Etiology of transsexualism gets to the heart of one of the many contradictions that arise when one begins to examine the assumptions of the trans community. Withers summarizes the Lacanian view that transsexualism is symptomatic of psychosis. With this assumption, of course medical transition is not indicated, as it would be colluding with the psychosis. Trans activists have sought to depathologize the condition in much that same way that being gay or lesbian has thankfully been depathologized. But if being trans is a normal variant of human sexuality, then why does one need to change the body with hormones and surgery?
“Without a notion of the unconscious, it seems natural to assume that psychopathology must either be imaginary or chosen, and therefore the individual’s fault,” writes Withers. He goes on to explore several examples in which trauma almost certainly played a role in the etiology of gender dysphoria in several cases examined in the article. If transgender identity is sometimes affected by unconscious dynamics – as it is likely to be most of the time – then responding to this distress with a physical fix does transgender individuals a disservice. In so doing, clinicians may be colluding with a patient’s defenses by encouraging them to think of their problems as primarily physical.
The suffering of people such as Withers’ patient Chris shows us that these are not merely academic arguments.

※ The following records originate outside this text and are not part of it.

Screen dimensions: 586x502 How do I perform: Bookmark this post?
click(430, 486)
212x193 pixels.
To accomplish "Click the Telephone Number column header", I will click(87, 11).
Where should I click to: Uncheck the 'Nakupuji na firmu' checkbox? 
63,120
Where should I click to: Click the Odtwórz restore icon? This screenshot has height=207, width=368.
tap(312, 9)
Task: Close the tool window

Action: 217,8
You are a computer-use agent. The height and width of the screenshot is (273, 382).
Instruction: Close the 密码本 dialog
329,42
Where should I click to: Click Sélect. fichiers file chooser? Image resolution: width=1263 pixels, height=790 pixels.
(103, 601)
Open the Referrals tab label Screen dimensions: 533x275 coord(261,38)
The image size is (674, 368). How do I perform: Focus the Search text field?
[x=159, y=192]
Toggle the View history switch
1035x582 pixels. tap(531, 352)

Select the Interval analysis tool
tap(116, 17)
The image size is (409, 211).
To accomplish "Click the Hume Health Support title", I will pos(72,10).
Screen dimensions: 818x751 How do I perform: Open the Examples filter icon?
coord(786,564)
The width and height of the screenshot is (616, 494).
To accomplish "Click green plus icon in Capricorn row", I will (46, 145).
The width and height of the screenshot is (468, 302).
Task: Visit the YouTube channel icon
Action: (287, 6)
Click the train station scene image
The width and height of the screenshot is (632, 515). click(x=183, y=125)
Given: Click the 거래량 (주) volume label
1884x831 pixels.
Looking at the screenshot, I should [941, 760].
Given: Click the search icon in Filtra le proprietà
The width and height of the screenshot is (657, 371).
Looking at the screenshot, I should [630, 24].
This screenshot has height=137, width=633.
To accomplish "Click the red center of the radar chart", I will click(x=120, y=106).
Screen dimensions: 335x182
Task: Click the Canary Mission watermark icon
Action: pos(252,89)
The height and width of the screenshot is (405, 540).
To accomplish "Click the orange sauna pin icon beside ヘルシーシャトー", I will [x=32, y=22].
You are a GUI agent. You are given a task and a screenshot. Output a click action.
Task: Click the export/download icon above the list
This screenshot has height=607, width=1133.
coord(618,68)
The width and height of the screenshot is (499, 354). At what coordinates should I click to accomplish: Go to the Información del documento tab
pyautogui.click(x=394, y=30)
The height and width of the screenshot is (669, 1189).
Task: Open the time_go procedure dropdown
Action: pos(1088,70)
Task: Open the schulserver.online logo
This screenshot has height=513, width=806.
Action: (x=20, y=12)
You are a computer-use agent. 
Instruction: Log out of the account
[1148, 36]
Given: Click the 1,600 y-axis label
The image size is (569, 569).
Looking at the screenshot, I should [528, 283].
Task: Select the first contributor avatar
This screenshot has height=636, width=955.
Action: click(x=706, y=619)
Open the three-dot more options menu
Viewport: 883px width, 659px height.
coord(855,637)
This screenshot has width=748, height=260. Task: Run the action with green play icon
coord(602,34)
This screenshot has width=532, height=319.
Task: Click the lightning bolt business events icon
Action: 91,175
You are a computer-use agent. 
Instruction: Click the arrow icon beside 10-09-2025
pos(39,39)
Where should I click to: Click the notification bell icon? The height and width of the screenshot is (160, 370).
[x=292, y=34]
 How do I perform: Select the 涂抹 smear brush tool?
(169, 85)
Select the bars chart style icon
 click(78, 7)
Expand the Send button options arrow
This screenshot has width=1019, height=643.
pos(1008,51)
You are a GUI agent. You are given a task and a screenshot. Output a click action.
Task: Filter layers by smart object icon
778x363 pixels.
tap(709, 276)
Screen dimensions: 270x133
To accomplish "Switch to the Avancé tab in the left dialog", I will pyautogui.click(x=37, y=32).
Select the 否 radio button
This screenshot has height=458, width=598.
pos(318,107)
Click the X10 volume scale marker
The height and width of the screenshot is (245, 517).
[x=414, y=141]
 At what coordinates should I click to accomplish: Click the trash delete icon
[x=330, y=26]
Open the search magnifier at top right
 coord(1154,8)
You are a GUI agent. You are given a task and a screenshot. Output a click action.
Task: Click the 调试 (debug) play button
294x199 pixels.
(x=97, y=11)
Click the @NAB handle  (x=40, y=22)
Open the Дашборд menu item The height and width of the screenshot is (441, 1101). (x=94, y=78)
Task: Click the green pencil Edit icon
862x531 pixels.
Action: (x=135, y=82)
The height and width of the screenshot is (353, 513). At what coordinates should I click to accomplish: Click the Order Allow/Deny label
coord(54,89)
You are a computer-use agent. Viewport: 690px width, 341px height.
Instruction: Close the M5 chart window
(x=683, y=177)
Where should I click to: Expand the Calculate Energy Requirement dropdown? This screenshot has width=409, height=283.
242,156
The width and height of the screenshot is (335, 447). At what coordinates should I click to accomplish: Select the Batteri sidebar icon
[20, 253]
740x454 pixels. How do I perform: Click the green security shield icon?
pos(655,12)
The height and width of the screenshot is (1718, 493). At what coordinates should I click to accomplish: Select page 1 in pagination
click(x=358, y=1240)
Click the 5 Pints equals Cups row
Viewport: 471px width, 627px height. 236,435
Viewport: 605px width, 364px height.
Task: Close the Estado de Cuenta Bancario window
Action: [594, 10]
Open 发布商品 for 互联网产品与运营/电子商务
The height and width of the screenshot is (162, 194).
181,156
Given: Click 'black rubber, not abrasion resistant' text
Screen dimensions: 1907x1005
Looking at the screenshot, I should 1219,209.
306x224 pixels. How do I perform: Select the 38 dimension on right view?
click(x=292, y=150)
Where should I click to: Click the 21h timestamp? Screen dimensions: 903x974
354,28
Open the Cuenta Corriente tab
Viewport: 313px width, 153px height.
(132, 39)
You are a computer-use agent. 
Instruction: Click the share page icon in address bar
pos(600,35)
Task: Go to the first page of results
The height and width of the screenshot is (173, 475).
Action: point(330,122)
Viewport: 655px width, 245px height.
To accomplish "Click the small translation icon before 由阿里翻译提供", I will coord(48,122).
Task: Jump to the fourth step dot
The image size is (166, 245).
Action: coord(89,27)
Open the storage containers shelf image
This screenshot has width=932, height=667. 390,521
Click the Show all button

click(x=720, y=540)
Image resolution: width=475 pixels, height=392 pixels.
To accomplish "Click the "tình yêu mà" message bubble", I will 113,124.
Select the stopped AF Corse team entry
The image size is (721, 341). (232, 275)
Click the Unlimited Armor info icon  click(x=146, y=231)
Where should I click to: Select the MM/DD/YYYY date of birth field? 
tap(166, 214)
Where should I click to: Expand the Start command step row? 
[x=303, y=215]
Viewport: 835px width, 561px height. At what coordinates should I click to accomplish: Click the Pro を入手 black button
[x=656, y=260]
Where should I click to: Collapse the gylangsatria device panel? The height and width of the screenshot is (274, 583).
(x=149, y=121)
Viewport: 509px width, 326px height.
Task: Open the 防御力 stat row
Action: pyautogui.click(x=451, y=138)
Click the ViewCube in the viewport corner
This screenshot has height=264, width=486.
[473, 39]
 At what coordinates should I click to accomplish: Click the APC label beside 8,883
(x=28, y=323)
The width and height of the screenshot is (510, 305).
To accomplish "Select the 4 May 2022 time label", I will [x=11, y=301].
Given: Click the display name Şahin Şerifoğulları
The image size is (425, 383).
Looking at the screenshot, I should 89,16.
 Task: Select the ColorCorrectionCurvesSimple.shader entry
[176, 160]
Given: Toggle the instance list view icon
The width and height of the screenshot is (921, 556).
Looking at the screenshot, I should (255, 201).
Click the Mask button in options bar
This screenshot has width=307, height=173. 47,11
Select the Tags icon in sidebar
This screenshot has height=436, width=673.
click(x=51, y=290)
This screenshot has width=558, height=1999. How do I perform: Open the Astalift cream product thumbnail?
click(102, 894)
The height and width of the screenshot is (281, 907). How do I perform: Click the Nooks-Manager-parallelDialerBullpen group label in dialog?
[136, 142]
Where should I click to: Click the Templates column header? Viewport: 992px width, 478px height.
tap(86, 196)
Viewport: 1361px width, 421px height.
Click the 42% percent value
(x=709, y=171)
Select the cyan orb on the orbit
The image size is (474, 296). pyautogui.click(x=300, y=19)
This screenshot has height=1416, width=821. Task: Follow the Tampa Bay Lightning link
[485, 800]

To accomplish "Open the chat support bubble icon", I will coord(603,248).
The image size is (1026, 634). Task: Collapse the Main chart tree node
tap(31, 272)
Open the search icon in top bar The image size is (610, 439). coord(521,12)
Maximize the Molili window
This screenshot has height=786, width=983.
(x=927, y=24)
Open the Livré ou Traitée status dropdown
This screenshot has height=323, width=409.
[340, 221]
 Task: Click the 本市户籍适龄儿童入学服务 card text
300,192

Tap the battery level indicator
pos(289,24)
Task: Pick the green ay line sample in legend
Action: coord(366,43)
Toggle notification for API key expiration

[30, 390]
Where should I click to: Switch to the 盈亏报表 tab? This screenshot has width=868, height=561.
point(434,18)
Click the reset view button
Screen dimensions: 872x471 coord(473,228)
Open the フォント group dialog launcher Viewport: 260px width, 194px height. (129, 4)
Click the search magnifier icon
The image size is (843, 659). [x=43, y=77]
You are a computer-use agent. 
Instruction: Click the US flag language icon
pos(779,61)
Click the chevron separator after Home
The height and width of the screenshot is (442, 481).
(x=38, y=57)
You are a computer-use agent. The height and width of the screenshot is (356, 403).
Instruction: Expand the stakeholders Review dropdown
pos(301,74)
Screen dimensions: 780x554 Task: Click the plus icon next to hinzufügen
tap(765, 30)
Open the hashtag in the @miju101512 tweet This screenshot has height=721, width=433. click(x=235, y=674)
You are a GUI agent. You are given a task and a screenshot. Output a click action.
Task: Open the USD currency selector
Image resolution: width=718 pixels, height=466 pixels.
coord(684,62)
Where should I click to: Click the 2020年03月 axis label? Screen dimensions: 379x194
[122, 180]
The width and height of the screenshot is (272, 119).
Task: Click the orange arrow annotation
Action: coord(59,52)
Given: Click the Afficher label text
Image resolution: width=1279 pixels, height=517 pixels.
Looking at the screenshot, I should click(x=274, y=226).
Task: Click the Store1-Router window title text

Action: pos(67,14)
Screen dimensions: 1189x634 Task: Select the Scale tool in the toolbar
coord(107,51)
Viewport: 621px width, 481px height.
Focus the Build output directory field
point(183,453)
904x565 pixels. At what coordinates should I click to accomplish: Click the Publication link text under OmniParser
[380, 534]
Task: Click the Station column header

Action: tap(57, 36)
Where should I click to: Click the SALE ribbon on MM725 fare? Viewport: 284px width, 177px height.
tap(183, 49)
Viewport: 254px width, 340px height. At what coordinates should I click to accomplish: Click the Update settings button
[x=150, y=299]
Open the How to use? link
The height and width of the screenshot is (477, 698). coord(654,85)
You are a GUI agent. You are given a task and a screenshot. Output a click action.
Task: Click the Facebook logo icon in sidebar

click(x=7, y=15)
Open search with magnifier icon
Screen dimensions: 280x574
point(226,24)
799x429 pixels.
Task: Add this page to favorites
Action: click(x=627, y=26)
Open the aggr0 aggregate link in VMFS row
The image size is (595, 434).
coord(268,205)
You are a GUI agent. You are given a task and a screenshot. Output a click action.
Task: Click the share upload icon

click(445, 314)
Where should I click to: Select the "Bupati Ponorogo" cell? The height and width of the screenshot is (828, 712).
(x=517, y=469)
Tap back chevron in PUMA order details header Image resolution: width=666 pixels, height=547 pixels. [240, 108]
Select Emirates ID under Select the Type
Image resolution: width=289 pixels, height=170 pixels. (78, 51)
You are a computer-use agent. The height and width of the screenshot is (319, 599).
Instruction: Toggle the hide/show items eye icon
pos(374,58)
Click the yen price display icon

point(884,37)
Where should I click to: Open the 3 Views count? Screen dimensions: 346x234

Especially as more and more children receive hormonal treatment for gender dysphoria that sometimes results in permanent sterility, the stakes are quite high.
Though many who have had SRS report that they are happy having received the surgery, Withers cautions us to consider these claims with a pinch of salt.
As my ex-patient Chris said, ‘How many males having had their body and genitals radically altered by hormones and surgery will tell their story? Better to say nothing or cover everything up with self-justification, half-truths and rationalization.’ But even if Chris were wrong and these claims are right, it seems hard to justify a surgical procedure with no reliable means of telling in advance who is likely to benefit from it. Analysts might argue that this is not their concern and that the responsibility for recommending surgery lies elsewhere. In practice, this is true. But, if we can agree that SRS is being used defensively–if it is being sought (for instance) in the unconscious hope of avoiding the pain of abandonment by mother and identification with a violent, abusive father–then, surely, it is the psychoanalyst’s (rather than the surgeon’s, psychiatrist’s or doctor’s) responsibility to attempt to work through these issues with the patient?
Withers ends his article with a final poignant quote from Chris. I shall end this blog post the same way.
Looking back I rather wish the diagnosis of transsexual had never been coined. I think is has robbed many individuals of their unique and talented humanity, handing it over to the waiting rooms and operating theaters of a psycho-sexual empire whose role now seems, to me, to place the individual confused with their “gender identity” into a third stereotype little better than the two we were once tethered to.
Withers, R (2015), The seventh penis: towards effective psychoanalytic work with pre-surgical transsexuals. J Anal Psychol, 60, 390–412. doi: 10.1111/1468-5922.12157.